This repository contains the code for a critique paper published to ICPR 2022.
I started working on an open-ended project of lie detection at the start of my Master's project. Reading the literature, I saw some state-of-the-art papers which achieved suspiciously high results (as high as 99% accuracy on a balanced dataset).
I checked the datasets which were used in these papers and noticed that females in the dataset lie significantly more than males. This means that if an ML algorithm is trained on the dataset, it could learn to identify sex and achieve statistically significant results on the task of deception i.e. the models exploit the dataset bias to appear as if they learned how to predict lying. Of course, sex is just one type of dataset bias and there might be others that I haven't specifically considered.
This package contains the code and experiments I ran to test if this is indeed the case. The experiments show that it is possible statistically significant (and, in some cases, surprisingly high) results using nothing but the dataset bias.
Reading the paper will provide you more details and context on this repository if interested. It should probably be in the ICPR 2022 website somewhere but, if you don't find it, please feel free to email me and I can send the paper to you.
We train a machine learning classifier to predict sex labels. On a test data point, the classifier predicts sex and uses this as a proxy for predicting deception – predicting lie if the predicted sex is female and vice-versa. This ad-hoc, discriminatory classifier simulates a classifier which uses nothing but dataset bias. The purpose of the classifier is to show that it can achieve statistically significant results without using any information of deception whatsoever.
For the Real-life Trial dataset [1], using IDT features similarly to [2],
we achieve comparable results with this ad-hoc method. The notebook
for this experiment is IDT.ipynb
. Using manually annotated micro-expressions,
we achieve 65% using sex labels whereas training on lie/truth labels we achieve
78% which shows that even manually annotated micro-expressions are correlated with sex and are biased.
The experiment for this is in micro-expressions.ipynb
.
For the Bag-of-Lies dataset, using gaze features, we achieve 54.4% using the ad-hoc which is statistically significant.

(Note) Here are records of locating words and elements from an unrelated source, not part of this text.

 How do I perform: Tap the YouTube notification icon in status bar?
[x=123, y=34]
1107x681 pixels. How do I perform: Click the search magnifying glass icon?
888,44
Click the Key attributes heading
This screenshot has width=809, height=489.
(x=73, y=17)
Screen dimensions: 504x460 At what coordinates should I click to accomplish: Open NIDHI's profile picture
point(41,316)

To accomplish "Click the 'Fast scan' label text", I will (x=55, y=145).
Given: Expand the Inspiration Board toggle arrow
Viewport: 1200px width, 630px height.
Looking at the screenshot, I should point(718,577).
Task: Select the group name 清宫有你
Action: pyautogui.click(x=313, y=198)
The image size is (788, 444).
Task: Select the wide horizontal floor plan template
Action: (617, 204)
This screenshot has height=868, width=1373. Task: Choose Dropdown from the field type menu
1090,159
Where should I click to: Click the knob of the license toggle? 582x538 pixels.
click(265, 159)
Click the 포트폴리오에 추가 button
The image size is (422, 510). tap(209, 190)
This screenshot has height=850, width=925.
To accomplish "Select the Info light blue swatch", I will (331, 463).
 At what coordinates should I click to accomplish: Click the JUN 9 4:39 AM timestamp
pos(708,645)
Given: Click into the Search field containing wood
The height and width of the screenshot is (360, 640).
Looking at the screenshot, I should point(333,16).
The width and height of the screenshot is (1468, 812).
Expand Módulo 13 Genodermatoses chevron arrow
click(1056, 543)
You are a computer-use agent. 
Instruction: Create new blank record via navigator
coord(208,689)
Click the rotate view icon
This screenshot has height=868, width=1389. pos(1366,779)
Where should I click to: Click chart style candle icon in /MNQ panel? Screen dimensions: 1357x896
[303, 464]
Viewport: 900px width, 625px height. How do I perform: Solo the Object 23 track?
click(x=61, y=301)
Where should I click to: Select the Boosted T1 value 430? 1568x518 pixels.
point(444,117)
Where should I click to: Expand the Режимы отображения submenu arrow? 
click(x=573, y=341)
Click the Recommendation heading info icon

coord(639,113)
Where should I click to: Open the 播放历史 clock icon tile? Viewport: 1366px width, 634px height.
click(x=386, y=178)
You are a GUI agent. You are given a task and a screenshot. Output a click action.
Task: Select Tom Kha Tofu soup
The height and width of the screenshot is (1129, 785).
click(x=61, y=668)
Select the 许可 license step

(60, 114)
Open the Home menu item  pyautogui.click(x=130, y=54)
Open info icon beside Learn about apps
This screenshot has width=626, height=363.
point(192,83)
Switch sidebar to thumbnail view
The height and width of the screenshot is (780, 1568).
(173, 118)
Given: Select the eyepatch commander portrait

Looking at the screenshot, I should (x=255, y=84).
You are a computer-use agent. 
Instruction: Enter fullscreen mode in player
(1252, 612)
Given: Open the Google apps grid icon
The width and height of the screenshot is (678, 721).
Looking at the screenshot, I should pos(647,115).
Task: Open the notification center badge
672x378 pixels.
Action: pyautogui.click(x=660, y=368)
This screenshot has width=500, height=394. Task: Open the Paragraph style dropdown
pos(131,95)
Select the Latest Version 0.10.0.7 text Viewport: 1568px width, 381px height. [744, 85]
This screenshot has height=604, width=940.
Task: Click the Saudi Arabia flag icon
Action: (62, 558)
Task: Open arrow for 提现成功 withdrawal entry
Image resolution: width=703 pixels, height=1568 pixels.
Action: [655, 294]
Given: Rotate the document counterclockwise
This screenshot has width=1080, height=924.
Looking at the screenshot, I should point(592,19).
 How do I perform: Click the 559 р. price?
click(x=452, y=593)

Using features such as audio and video should give considerably higher accuracies. The experiment for this is in
Bag-of_Lies.ipynb
. To run this experiment, you need to sign a license agreement to obtain the data
and then put the data under the BagOfLies
directory.
You need numpy-1.18.1
, scikit-learn-0.22.1
, matplotlib-3.1.3
and pandas-1.0.1
libraries
to run the code (I only used standard functions so different versions will likely work). Go to a directory where you
want to clone the repository and run:
git clone https://github.com/AraMambreyan/LieDetector-IDT.git
Open the notebook for the experiment you want to run. Change the run_experiment_with_sex_labels
variable to the experiment
you'd like to run. Then click run all
and our results will be reproduced.
[1] R. Mihalcea, V. P´erez-Rosas, M. Abouelenien and M. Burzo. Deception detection using real-life trial data. In Proceedings of the 2015 ACM on International Conference on Multimodal Interaction, page 59–66, 2015.
[2] Z. Wu, B. Singh, L. S. Davis, and V. S. Subrahmanian. Deception Detection in Videos. In AAAI, 2018.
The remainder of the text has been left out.